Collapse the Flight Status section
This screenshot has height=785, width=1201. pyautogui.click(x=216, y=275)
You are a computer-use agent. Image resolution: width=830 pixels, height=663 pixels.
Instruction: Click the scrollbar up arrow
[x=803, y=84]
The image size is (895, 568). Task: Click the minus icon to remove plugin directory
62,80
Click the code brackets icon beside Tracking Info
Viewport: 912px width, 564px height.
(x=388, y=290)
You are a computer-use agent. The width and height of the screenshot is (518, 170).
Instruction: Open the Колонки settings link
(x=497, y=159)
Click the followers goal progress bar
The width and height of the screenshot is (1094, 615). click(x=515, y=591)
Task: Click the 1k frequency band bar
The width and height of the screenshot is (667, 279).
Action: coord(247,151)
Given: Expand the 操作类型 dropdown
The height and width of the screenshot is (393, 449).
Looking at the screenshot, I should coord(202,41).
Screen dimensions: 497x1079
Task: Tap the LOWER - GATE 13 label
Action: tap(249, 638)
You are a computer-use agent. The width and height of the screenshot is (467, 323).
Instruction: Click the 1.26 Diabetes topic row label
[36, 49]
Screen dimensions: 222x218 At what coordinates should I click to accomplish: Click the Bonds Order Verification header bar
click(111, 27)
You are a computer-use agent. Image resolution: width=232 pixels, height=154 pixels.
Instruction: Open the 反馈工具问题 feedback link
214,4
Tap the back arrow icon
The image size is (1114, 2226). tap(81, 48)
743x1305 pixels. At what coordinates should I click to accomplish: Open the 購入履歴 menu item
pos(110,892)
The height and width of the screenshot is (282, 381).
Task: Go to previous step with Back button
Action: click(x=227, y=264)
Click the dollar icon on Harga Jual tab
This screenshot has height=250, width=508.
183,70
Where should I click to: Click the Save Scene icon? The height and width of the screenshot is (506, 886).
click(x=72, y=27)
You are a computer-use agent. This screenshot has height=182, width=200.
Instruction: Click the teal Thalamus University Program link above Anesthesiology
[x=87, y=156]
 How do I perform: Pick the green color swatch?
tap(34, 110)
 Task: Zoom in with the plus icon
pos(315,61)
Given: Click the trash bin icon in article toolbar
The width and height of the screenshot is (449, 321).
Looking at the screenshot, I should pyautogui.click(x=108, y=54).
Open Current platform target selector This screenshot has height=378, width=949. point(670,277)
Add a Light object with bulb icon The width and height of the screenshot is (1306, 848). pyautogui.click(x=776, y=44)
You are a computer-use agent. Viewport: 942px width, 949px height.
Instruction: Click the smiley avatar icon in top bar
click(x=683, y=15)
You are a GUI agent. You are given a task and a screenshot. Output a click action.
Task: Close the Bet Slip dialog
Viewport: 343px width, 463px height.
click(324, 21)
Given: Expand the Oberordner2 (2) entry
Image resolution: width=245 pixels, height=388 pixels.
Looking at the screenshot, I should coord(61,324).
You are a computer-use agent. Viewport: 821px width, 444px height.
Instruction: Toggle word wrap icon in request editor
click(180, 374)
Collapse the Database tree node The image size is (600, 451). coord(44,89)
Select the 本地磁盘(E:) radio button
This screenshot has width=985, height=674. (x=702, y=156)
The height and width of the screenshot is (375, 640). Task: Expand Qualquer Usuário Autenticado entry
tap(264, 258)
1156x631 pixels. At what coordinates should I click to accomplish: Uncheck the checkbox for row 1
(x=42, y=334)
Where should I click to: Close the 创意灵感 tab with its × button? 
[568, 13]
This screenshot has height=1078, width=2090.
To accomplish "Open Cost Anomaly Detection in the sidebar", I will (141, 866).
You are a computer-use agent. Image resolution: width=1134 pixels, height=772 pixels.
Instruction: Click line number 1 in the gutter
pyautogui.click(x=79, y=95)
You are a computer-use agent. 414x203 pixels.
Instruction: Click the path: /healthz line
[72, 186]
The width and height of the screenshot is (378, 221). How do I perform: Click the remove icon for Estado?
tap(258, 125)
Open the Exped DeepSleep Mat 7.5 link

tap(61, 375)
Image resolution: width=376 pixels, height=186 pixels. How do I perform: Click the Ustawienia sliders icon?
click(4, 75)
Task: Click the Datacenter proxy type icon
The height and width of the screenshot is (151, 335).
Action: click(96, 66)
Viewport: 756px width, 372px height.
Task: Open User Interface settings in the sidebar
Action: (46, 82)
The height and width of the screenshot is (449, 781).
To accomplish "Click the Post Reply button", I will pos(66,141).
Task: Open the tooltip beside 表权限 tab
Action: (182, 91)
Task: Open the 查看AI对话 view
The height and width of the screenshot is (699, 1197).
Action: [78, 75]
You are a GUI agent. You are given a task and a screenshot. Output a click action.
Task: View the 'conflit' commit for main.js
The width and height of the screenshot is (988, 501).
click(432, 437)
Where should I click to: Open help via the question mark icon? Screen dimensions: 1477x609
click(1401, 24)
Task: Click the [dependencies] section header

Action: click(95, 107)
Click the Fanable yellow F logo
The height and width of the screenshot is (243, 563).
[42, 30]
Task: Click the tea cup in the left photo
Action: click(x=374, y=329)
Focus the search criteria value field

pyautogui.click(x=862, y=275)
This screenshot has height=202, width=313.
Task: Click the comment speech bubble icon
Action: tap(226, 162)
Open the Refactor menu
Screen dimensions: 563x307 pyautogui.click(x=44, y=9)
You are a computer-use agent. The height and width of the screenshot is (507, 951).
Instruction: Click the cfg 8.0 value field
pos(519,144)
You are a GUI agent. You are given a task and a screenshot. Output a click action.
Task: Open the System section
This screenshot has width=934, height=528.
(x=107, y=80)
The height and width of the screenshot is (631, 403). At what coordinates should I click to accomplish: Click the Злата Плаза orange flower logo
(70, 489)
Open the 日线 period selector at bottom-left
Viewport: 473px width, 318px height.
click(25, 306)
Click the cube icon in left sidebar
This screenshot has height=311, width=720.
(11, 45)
============
_Short exercise:_
Render every line of the records above as a Markdown table with the columns Row and Line, numbering each line in Row and skipping blank lines.

_Expected answer:_
| Row | Line |
|---|---|
| 1 | Collapse the Flight Status section |
| 2 | This screenshot has height=785, width=1201. pyautogui.click(x=216, y=275) |
| 3 | You are a computer-use agent. Image resolution: width=830 pixels, height=663 pixels. |
| 4 | Instruction: Click the scrollbar up arrow |
| 5 | [x=803, y=84] |
| 6 | The image size is (895, 568). Task: Click the minus icon to remove plugin directory |
| 7 | 62,80 |
| 8 | Click the code brackets icon beside Tracking Info |
| 9 | Viewport: 912px width, 564px height. |
| 10 | (x=388, y=290) |
| 11 | You are a computer-use agent. The width and height of the screenshot is (518, 170). |
| 12 | Instruction: Open the Колонки settings link |
| 13 | (x=497, y=159) |
| 14 | Click the followers goal progress bar |
| 15 | The width and height of the screenshot is (1094, 615). click(x=515, y=591) |
| 16 | Task: Click the 1k frequency band bar |
| 17 | The width and height of the screenshot is (667, 279). |
| 18 | Action: coord(247,151) |
| 19 | Given: Expand the 操作类型 dropdown |
| 20 | The height and width of the screenshot is (393, 449). |
| 21 | Looking at the screenshot, I should coord(202,41). |
| 22 | Screen dimensions: 497x1079 |
| 23 | Task: Tap the LOWER - GATE 13 label |
| 24 | Action: tap(249, 638) |
| 25 | You are a computer-use agent. The width and height of the screenshot is (467, 323). |
| 26 | Instruction: Click the 1.26 Diabetes topic row label |
| 27 | [36, 49] |
| 28 | Screen dimensions: 222x218 At what coordinates should I click to accomplish: Click the Bonds Order Verification header bar |
| 29 | click(111, 27) |
| 30 | You are a computer-use agent. Image resolution: width=232 pixels, height=154 pixels. |
| 31 | Instruction: Open the 反馈工具问题 feedback link |
| 32 | 214,4 |
| 33 | Tap the back arrow icon |
| 34 | The image size is (1114, 2226). tap(81, 48) |
| 35 | 743x1305 pixels. At what coordinates should I click to accomplish: Open the 購入履歴 menu item |
| 36 | pos(110,892) |
| 37 | The height and width of the screenshot is (282, 381). |
| 38 | Task: Go to previous step with Back button |
| 39 | Action: click(x=227, y=264) |
| 40 | Click the dollar icon on Harga Jual tab |
| 41 | This screenshot has height=250, width=508. |
| 42 | 183,70 |
| 43 | Where should I click to: Click the Save Scene icon? The height and width of the screenshot is (506, 886). |
| 44 | click(x=72, y=27) |
| 45 | You are a computer-use agent. This screenshot has height=182, width=200. |
| 46 | Instruction: Click the teal Thalamus University Program link above Anesthesiology |
| 47 | [x=87, y=156] |
| 48 |  How do I perform: Pick the green color swatch? |
| 49 | tap(34, 110) |
| 50 |  Task: Zoom in with the plus icon |
| 51 | pos(315,61) |
| 52 | Given: Click the trash bin icon in article toolbar |
| 53 | The width and height of the screenshot is (449, 321). |
| 54 | Looking at the screenshot, I should pyautogui.click(x=108, y=54). |
| 55 | Open Current platform target selector This screenshot has height=378, width=949. point(670,277) |
| 56 | Add a Light object with bulb icon The width and height of the screenshot is (1306, 848). pyautogui.click(x=776, y=44) |
| 57 | You are a computer-use agent. Viewport: 942px width, 949px height. |
| 58 | Instruction: Click the smiley avatar icon in top bar |
| 59 | click(x=683, y=15) |
| 60 | You are a GUI agent. You are given a task and a screenshot. Output a click action. |
| 61 | Task: Close the Bet Slip dialog |
| 62 | Viewport: 343px width, 463px height. |
| 63 | click(324, 21) |
| 64 | Given: Expand the Oberordner2 (2) entry |
| 65 | Image resolution: width=245 pixels, height=388 pixels. |
| 66 | Looking at the screenshot, I should coord(61,324). |
| 67 | You are a computer-use agent. Viewport: 821px width, 444px height. |
| 68 | Instruction: Toggle word wrap icon in request editor |
| 69 | click(180, 374) |
| 70 | Collapse the Database tree node The image size is (600, 451). coord(44,89) |
| 71 | Select the 本地磁盘(E:) radio button |
| 72 | This screenshot has width=985, height=674. (x=702, y=156) |
| 73 | The height and width of the screenshot is (375, 640). Task: Expand Qualquer Usuário Autenticado entry |
| 74 | tap(264, 258) |
| 75 | 1156x631 pixels. At what coordinates should I click to accomplish: Uncheck the checkbox for row 1 |
| 76 | (x=42, y=334) |
| 77 | Where should I click to: Close the 创意灵感 tab with its × button?  |
| 78 | [568, 13] |
| 79 | This screenshot has height=1078, width=2090. |
| 80 | To accomplish "Open Cost Anomaly Detection in the sidebar", I will (141, 866). |
| 81 | You are a computer-use agent. Image resolution: width=1134 pixels, height=772 pixels. |
| 82 | Instruction: Click line number 1 in the gutter |
| 83 | pyautogui.click(x=79, y=95) |
| 84 | You are a computer-use agent. 414x203 pixels. |
| 85 | Instruction: Click the path: /healthz line |
| 86 | [72, 186] |
| 87 | The width and height of the screenshot is (378, 221). How do I perform: Click the remove icon for Estado? |
| 88 | tap(258, 125) |
| 89 | Open the Exped DeepSleep Mat 7.5 link |
| 90 | tap(61, 375) |
| 91 | Image resolution: width=376 pixels, height=186 pixels. How do I perform: Click the Ustawienia sliders icon? |
| 92 | click(4, 75) |
| 93 | Task: Click the Datacenter proxy type icon |
| 94 | The height and width of the screenshot is (151, 335). |
| 95 | Action: click(96, 66) |
| 96 | Viewport: 756px width, 372px height. |
| 97 | Task: Open User Interface settings in the sidebar |
| 98 | Action: (46, 82) |
| 99 | The height and width of the screenshot is (449, 781). |
| 100 | To accomplish "Click the Post Reply button", I will pos(66,141). |
| 101 | Task: Open the tooltip beside 表权限 tab |
| 102 | Action: (182, 91) |
| 103 | Task: Open the 查看AI对话 view |
| 104 | The height and width of the screenshot is (699, 1197). |
| 105 | Action: [78, 75] |
| 106 | You are a GUI agent. You are given a task and a screenshot. Output a click action. |
| 107 | Task: View the 'conflit' commit for main.js |
| 108 | The width and height of the screenshot is (988, 501). |
| 109 | click(432, 437) |
| 110 | Where should I click to: Open help via the question mark icon? Screen dimensions: 1477x609 |
| 111 | click(1401, 24) |
| 112 | Task: Click the [dependencies] section header |
| 113 | Action: click(95, 107) |
| 114 | Click the Fanable yellow F logo |
| 115 | The height and width of the screenshot is (243, 563). |
| 116 | [42, 30] |
| 117 | Task: Click the tea cup in the left photo |
| 118 | Action: click(x=374, y=329) |
| 119 | Focus the search criteria value field |
| 120 | pyautogui.click(x=862, y=275) |
| 121 | This screenshot has height=202, width=313. |
| 122 | Task: Click the comment speech bubble icon |
| 123 | Action: tap(226, 162) |
| 124 | Open the Refactor menu |
| 125 | Screen dimensions: 563x307 pyautogui.click(x=44, y=9) |
| 126 | You are a computer-use agent. The height and width of the screenshot is (507, 951). |
| 127 | Instruction: Click the cfg 8.0 value field |
| 128 | pos(519,144) |
| 129 | You are a GUI agent. You are given a task and a screenshot. Output a click action. |
| 130 | Task: Open the System section |
| 131 | This screenshot has width=934, height=528. |
| 132 | (x=107, y=80) |
| 133 | The height and width of the screenshot is (631, 403). At what coordinates should I click to accomplish: Click the Злата Плаза orange flower logo |
| 134 | (70, 489) |
| 135 | Open the 日线 period selector at bottom-left |
| 136 | Viewport: 473px width, 318px height. |
| 137 | click(25, 306) |
| 138 | Click the cube icon in left sidebar |
| 139 | This screenshot has height=311, width=720. |
| 140 | (11, 45) |